**Stored records:**
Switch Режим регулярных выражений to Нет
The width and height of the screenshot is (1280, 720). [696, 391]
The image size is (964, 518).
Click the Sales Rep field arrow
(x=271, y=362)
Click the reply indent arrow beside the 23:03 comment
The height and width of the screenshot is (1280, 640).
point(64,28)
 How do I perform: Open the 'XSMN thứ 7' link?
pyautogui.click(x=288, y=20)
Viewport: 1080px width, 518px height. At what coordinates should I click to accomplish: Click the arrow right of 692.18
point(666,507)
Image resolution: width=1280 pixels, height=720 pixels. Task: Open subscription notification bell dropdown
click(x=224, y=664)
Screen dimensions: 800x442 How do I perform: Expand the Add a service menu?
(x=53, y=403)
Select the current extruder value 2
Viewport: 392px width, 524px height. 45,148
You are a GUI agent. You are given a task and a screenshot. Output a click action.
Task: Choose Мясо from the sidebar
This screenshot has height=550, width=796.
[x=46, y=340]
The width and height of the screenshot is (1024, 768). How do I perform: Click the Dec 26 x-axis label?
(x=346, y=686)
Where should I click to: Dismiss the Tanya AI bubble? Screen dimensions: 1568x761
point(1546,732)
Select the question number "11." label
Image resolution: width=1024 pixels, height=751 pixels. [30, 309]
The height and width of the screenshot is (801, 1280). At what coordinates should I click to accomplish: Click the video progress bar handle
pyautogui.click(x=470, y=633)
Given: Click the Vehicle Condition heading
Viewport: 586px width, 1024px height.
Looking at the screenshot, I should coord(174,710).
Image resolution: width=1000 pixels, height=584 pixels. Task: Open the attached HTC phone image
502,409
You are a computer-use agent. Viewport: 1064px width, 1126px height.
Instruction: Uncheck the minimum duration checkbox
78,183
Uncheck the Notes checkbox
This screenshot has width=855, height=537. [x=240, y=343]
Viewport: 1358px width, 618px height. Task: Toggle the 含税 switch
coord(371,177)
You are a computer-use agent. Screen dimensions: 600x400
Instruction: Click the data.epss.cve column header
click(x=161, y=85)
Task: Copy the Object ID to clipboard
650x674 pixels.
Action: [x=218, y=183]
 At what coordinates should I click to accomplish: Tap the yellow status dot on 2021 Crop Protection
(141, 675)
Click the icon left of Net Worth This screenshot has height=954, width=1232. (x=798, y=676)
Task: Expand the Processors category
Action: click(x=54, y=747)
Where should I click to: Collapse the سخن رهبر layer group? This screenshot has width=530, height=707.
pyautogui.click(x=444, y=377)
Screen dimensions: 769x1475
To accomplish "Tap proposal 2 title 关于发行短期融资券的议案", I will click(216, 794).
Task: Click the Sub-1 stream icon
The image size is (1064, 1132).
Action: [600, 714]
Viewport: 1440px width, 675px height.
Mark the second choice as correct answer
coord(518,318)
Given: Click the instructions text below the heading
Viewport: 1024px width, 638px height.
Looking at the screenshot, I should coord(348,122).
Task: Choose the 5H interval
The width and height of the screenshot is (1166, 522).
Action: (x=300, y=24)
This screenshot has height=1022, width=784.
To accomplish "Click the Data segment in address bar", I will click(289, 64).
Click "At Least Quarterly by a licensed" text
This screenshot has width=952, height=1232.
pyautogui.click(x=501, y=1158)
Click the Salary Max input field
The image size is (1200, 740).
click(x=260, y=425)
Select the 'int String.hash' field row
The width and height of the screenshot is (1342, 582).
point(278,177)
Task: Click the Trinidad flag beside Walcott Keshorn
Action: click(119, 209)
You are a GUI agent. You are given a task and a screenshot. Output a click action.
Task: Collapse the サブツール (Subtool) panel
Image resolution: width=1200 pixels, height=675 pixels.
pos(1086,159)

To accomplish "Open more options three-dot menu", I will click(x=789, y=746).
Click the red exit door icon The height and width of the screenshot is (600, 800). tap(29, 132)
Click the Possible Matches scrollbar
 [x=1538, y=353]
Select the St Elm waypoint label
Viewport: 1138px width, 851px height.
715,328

**Work task:**
Within the data above, the lines from the one with "The width and height of the screenshot is (1166, 522)." to the one with "This screenshot has height=1022, width=784." must be repeated exactly; no other line belongs in the answer.

**Answer to the exercise:**
The width and height of the screenshot is (1166, 522).
Action: (x=300, y=24)
This screenshot has height=1022, width=784.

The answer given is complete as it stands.